- _What you have to do_
Hand back the entries below exactly.

[Excerpts from a dataset]
┌──

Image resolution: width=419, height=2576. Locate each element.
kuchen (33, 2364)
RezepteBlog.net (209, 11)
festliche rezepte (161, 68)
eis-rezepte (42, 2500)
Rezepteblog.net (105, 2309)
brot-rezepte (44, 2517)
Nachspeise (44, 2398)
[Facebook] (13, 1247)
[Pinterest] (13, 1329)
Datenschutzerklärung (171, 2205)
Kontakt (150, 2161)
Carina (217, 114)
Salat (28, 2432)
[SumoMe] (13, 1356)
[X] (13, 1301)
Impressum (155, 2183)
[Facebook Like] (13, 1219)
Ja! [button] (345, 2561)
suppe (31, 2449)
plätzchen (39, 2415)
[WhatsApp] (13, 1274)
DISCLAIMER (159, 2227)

└──

- _Written solution_
Image resolution: width=419, height=2576. Locate each element.
kuchen (33, 2364)
RezepteBlog.net (209, 11)
festliche rezepte (161, 68)
eis-rezepte (42, 2500)
Rezepteblog.net (105, 2309)
brot-rezepte (44, 2517)
Nachspeise (44, 2398)
[Facebook] (13, 1247)
[Pinterest] (13, 1329)
Datenschutzerklärung (171, 2205)
Kontakt (150, 2161)
Carina (217, 114)
Salat (28, 2432)
[SumoMe] (13, 1356)
[X] (13, 1301)
Impressum (155, 2183)
[Facebook Like] (13, 1219)
Ja! [button] (345, 2561)
suppe (31, 2449)
plätzchen (39, 2415)
[WhatsApp] (13, 1274)
DISCLAIMER (159, 2227)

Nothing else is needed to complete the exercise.